An excuse to eat salami and salted caramels? Read on...

Posted by Joelle Thomson on

It's International Sherry Week this month from Monday 8 to Friday 12 November and we, for one of many, are celebrating in style - with sherries from the best.

This means that Bodegas Hidalgo rises straight to the top of the shopping list this month. It is, quite simply, the most complex producer of great sherries that we stock currently. Yes, there is also Lustau; an incredible company of almacenestas (a quirky name that includes those who grow grapes, make sherry for themselves and / or for others and also age some of the greatest sherries in the world). 

Age?

I hear the voice of the sherry cynic asking what on earth aging has to do with a drink traditionally associated with maiden aunts.

Well, everything, actually. Maiden aunts may have been onto something but if they were, it was certainly richer, drier and deeper than the tip of the sherry iceberg that became known as Harvey's Bristol Cream. Now there's a commercial success if ever there was but that is not the only sherry we are celebrating this month in store at Regional. 

The sherry we are diving into is dry, nutty, complex, salty, briney, light but fresh, intense and long. It all benefits from incredibly complex aging under either flor yeast (for which, it's hard to go past Bodegas Hildalgo's La Gitana En Rama - the name even rhymes). Or in old oak, such as beautiful amontillados, such as this one that follows.

Two fast facts about sherry...

1. The best are dry - so dry that they are the driest in the world because there is simply no glycerol left, thanks to the aging process under flor yeast. This stands true for a complex range of sherries from flor fino and manzanillo right through to the mysterious palo cortado and amontillado.

2. Find out more here at the International Sherry Week website here, which has great online tastings you can register for. 

3. Okay, a third fast fact - don't be shy. Ask our staff to guide you to the great sherries we stock. These wines are the ultimate match with seafood.

And finally... sherry is an incredibly versatile wine.

Staff recommendations for International Sherry Week...

Bodegas Hidalgo Amontillado Napoleon RRP $44.99 ) Special $39.99

Here's your perfect excuse to eat salted chocolate caramels - one of the world's great fortified wines; Amontillado from a top producer. Bodegas Hildago Amontillado Napoleon is a complex full bodied amber coloured sherry with flavours of caramelised almonds, sandalwood and vanilla. It's a blend made up of Oloroso Faraon, Cream Alameda and PX Triana, all between six and 20 years old, which add to the taste of cedar and sandalwood.

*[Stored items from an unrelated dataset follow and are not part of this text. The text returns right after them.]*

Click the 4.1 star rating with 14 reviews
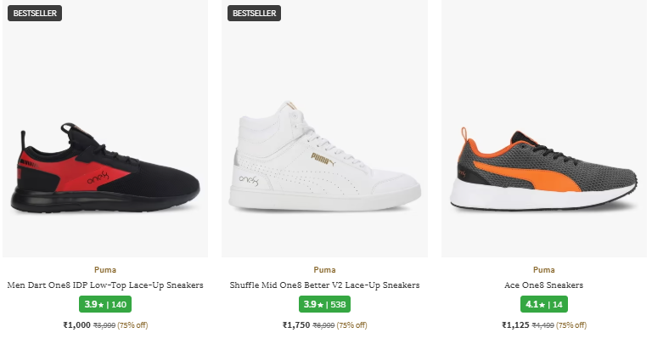Screen dimensions: 652x344 point(544,304)
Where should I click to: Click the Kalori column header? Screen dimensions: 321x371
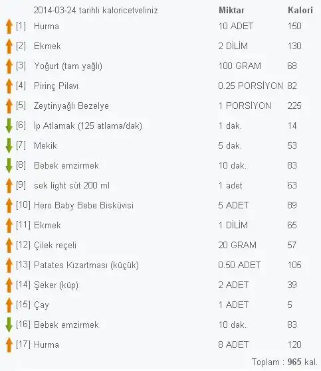[300, 10]
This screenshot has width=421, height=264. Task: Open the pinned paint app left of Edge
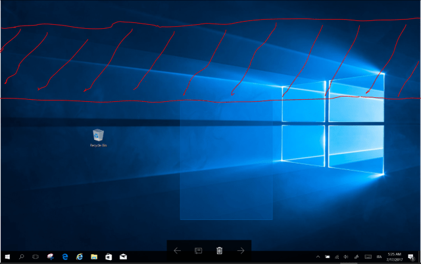pyautogui.click(x=51, y=256)
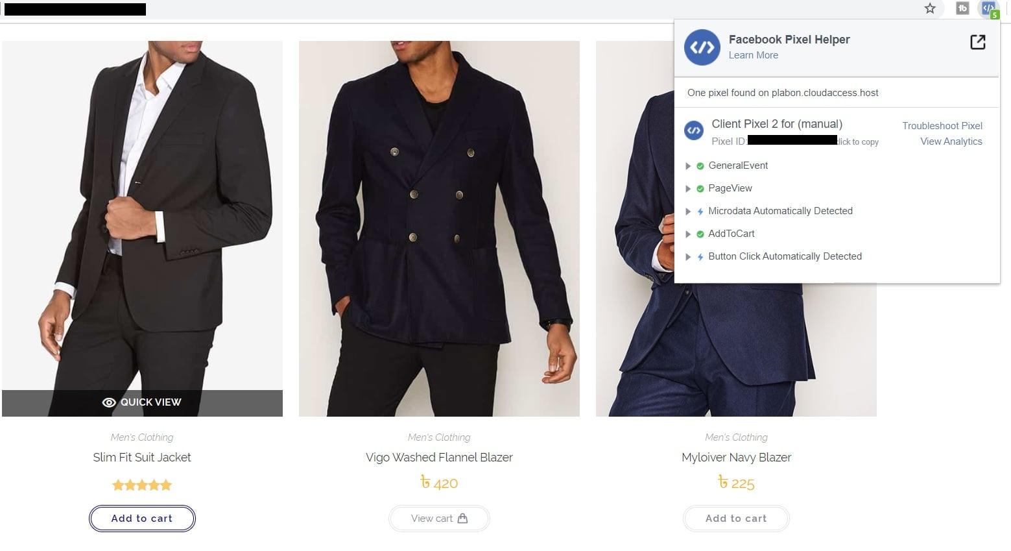Screen dimensions: 1011x551
Task: Click the Quick View eye icon
Action: pyautogui.click(x=109, y=402)
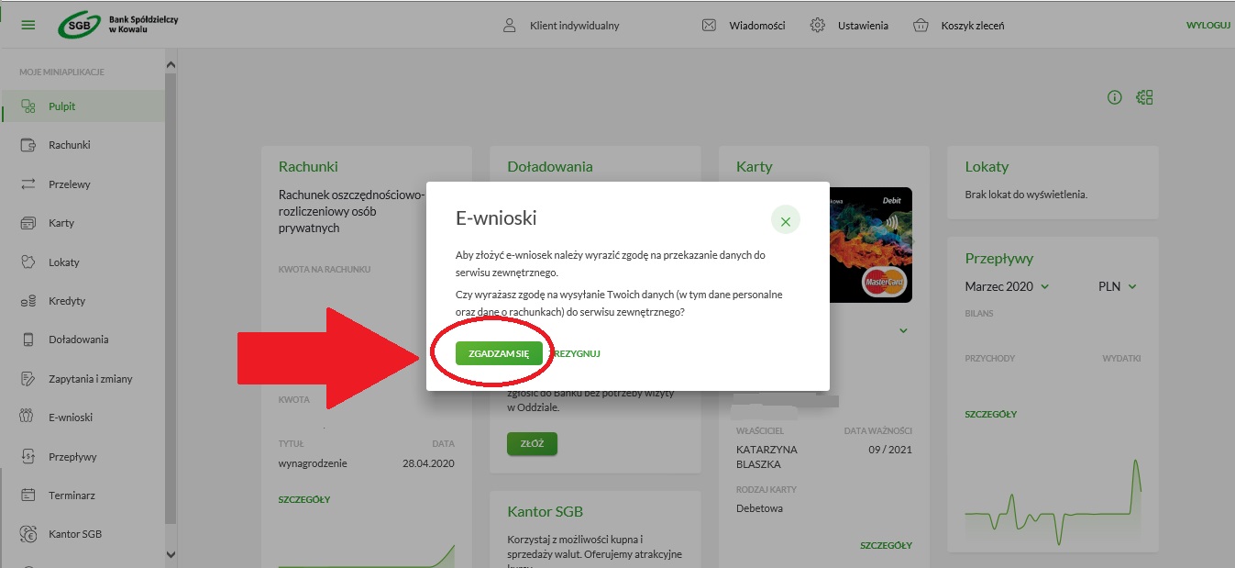Close the E-wnioski dialog
Image resolution: width=1235 pixels, height=568 pixels.
[x=786, y=220]
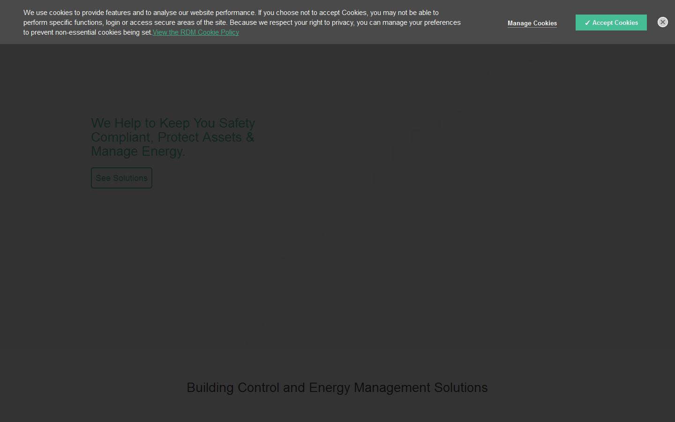Select See Solutions under the safety headline
The height and width of the screenshot is (422, 675).
(x=121, y=178)
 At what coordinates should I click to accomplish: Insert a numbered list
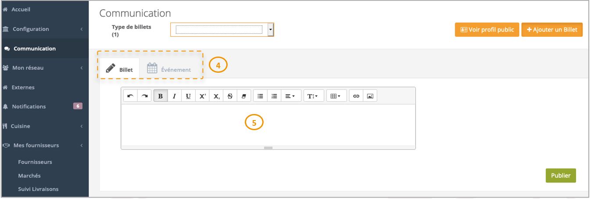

Tastes excellent served lightly chilled with a platter of aged cheddar and nuts.

Buy here

Bodegas Hidalgo La Gitana En Rama (RRP $53.99) Special $49.99

La Gitana En Rama is bottled twice a year when the flor yeast is at its thickest which makes for a highly sought after sherry for those who want a dry, authentic taste of the best. And this is a superbly flavoursome dry sherry with earthy, nutty, salty flavours from the heavy flor yeast, which averages five years of age from this solera system. 

The words En rama tend to suggest a sherry which has been bottled straight from the barrel, without any fining or filtration. In this case, the en rama releases do go through a little finishing treatment with a low temperature fining process and a rough plate filtering. This process means the sherry is lightly cloudy and retains some of its lees influence in both appearance, body and taste. 

La Gitana En Rama It was first made in 2011 when just 300 precious bottles of this adventurous sherry were released. 

The words La Gitana are Spanish for the gypsy and the name comes from a legendary bar in Malaga, run by a gypsy, where this sherry was popular. 

Buy here

 

A rare sherry producer 

Bodegas Hidalgo is one of the few independent sherry producers remaining in Andalucia in the south of Spain - the home of sherry. All of its grapes come from its own vineyards, another rarity these days and one that definitely supports the universally high quality of its wines, which are made at Sanlúcar de Barrameda near the Guadalquivir River, at sea level. The continuous exposure to sea breezes bears a strong influence on the quality of the wines and their long aging process, helping to keep barrels moist in the solera system, which creates a slow and steady aging. 

Hidalgo produces about 200,000 cases of sherry and brandy every year.